▶ **PROBLEM TO SOLVE**: Check every line below for the word "agent" and give only the number of lines where it appears.

▶ **TASK INPUTS**:
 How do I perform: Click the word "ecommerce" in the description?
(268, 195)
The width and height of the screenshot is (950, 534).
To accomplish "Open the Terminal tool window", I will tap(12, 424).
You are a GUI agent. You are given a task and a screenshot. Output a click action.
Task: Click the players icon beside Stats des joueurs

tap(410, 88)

---

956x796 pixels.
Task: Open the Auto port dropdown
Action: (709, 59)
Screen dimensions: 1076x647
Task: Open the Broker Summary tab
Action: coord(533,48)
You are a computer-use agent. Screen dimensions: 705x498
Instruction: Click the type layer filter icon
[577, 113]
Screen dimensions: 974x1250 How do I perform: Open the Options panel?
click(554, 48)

▶ **RESPONSE**: 2